Collected data
• • • • •
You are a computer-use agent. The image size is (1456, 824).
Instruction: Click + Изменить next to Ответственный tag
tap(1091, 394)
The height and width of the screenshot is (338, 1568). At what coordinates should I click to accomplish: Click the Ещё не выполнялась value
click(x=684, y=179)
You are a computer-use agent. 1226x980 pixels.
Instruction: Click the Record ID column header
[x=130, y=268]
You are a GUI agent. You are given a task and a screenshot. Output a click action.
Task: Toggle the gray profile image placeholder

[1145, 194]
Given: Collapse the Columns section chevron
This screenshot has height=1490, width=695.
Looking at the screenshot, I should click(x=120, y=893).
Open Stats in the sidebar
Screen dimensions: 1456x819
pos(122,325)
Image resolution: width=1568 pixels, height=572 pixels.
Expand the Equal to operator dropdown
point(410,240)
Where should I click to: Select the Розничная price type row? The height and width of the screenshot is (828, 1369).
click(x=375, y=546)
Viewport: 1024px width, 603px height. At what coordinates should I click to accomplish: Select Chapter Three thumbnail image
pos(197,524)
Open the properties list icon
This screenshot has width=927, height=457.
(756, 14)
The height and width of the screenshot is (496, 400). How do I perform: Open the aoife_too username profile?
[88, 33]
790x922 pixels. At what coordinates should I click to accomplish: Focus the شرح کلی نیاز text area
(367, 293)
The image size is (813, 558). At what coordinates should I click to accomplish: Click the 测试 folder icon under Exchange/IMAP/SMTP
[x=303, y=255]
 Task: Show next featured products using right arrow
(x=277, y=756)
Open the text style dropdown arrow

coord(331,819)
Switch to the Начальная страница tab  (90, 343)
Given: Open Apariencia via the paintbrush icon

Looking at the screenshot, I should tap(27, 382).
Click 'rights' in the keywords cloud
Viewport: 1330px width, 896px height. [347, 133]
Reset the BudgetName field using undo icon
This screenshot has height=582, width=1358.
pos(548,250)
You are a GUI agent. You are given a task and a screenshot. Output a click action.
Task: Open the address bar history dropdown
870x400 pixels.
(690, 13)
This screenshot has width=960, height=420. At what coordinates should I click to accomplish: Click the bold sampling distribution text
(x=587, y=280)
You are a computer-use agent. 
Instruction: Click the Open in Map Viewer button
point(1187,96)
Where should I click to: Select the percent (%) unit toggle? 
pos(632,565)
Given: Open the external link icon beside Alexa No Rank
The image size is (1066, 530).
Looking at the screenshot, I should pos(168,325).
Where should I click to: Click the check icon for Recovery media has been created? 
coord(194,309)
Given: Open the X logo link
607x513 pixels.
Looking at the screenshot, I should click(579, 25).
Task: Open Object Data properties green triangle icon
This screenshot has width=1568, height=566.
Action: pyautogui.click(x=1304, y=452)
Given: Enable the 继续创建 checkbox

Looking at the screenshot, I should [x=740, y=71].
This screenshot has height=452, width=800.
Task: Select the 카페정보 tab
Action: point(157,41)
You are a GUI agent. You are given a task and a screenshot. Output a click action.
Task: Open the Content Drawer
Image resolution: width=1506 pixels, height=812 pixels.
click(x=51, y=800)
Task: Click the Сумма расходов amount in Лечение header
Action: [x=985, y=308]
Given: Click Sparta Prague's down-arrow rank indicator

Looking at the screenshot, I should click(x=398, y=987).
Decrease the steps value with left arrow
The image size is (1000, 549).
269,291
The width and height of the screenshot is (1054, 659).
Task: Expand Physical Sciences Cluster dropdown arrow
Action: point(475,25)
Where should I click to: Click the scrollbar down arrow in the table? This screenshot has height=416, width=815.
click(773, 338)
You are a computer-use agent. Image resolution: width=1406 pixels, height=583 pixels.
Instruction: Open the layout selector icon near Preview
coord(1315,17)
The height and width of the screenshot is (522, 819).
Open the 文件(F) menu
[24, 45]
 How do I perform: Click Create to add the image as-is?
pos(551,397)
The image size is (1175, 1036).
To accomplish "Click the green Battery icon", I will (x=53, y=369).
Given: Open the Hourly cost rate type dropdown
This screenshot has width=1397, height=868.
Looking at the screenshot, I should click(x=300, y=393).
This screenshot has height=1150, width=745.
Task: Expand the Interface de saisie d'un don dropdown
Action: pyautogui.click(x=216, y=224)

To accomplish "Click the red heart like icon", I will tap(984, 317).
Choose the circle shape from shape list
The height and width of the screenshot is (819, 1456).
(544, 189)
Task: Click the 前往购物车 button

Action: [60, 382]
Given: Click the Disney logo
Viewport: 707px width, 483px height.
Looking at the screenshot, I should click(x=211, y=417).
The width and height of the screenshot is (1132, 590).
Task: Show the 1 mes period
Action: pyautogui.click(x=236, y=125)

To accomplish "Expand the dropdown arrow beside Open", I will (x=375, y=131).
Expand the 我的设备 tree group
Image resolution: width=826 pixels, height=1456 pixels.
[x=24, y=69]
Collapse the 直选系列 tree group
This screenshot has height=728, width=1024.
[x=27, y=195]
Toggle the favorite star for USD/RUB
• • • • •
INSTRUCTION:
Count the lines in the entries above that contain the string "size", and reply with the number alone.

SOLUTION FOR THIS TASK:
5